[MATERIAL PROVIDED]

┏━━

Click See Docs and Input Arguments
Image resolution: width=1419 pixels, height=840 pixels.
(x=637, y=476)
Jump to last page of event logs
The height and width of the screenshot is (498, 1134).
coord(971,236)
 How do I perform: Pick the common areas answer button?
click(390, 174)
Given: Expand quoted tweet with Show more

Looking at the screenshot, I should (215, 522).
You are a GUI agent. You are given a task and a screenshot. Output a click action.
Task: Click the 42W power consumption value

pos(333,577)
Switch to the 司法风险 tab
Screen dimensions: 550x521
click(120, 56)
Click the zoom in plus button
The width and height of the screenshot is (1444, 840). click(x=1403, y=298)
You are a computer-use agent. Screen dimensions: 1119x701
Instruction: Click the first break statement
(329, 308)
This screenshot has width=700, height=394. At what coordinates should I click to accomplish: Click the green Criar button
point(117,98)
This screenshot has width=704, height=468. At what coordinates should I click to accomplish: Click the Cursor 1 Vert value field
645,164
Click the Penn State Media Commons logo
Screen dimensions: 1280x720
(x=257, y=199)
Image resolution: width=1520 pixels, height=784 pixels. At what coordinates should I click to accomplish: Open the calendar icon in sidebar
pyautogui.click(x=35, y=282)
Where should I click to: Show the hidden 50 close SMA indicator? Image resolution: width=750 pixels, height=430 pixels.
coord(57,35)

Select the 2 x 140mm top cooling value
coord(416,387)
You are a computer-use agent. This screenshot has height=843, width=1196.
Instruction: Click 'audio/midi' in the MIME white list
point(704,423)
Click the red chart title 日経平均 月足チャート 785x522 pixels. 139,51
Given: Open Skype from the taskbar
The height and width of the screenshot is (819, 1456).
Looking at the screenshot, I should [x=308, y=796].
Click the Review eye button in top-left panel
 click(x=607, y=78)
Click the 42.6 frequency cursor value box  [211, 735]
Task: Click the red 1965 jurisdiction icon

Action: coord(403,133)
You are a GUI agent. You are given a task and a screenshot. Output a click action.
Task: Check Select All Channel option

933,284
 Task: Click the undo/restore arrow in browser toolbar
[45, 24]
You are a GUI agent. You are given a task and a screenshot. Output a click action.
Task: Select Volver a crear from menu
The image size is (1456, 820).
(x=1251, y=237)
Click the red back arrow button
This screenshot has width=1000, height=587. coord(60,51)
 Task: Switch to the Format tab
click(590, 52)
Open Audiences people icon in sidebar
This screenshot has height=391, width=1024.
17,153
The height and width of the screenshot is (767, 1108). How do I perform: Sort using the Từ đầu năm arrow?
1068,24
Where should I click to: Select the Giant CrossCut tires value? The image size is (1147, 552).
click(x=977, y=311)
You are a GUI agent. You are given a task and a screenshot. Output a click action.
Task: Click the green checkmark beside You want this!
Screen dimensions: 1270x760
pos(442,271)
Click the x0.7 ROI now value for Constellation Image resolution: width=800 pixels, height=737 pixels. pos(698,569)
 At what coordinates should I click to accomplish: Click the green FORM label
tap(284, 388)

┗━━

[REQUIREMENTS] Reproduce the lines verbatim, starting with the line that contains "This screenshot has width=700, height=394." and going on through the line that contains "(x=257, y=199)".

[TASK SOLUTION]
This screenshot has width=700, height=394. At what coordinates should I click to accomplish: Click the green Criar button
point(117,98)
This screenshot has width=704, height=468. At what coordinates should I click to accomplish: Click the Cursor 1 Vert value field
645,164
Click the Penn State Media Commons logo
Screen dimensions: 1280x720
(x=257, y=199)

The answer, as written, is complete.